RECORDS SHOWN:
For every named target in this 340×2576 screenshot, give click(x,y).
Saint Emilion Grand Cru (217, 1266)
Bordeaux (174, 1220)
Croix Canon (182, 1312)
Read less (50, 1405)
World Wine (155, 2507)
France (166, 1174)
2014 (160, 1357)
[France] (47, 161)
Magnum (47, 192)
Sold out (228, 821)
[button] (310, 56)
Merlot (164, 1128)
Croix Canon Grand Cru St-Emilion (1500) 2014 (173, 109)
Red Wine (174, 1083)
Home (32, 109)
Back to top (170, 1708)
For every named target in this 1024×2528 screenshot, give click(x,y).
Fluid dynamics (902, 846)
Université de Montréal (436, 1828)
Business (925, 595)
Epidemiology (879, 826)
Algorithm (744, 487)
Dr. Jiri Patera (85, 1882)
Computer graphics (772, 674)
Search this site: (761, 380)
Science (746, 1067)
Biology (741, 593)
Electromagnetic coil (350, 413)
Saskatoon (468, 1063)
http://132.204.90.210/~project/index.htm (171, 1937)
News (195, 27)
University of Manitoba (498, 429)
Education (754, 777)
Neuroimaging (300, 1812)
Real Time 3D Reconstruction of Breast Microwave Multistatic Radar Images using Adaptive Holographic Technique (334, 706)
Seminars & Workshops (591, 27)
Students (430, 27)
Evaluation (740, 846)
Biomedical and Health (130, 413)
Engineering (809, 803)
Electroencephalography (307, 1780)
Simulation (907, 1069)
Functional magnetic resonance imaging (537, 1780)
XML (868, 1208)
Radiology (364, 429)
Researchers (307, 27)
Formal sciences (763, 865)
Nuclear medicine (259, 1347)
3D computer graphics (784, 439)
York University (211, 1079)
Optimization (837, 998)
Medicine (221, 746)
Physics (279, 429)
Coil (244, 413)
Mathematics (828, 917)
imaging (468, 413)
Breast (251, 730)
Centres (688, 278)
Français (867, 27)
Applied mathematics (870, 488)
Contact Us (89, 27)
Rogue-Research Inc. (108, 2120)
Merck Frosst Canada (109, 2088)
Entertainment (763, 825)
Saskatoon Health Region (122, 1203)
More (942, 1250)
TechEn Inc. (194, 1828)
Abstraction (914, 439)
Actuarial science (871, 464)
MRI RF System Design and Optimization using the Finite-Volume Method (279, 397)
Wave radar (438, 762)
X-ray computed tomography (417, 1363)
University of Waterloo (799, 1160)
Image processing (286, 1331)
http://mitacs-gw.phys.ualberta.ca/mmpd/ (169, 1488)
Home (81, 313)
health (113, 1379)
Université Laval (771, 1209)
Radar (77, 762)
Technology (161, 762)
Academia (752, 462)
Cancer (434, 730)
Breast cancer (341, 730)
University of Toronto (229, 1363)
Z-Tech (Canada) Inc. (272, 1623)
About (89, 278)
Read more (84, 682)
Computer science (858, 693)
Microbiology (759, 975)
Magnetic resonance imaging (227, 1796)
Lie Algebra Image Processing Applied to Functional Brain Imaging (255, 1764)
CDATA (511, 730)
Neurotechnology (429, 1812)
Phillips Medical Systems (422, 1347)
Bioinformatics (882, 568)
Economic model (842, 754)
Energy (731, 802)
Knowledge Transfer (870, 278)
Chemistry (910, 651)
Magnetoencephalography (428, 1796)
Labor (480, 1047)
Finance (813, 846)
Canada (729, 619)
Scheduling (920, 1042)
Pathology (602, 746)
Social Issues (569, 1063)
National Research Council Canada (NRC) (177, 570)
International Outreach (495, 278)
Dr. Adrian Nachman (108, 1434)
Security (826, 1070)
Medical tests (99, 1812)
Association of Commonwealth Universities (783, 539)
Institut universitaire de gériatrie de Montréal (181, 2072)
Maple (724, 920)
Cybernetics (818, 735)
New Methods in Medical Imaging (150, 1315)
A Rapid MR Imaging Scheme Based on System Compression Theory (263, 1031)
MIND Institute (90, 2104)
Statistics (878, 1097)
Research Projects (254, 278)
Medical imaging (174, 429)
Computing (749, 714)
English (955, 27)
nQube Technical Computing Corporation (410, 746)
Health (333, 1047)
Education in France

PROBLEM REQUIREMENTS: Lines of the data that include the string "resonance" are to be counted; report the total by itself.

YOUR RESPONSE: 2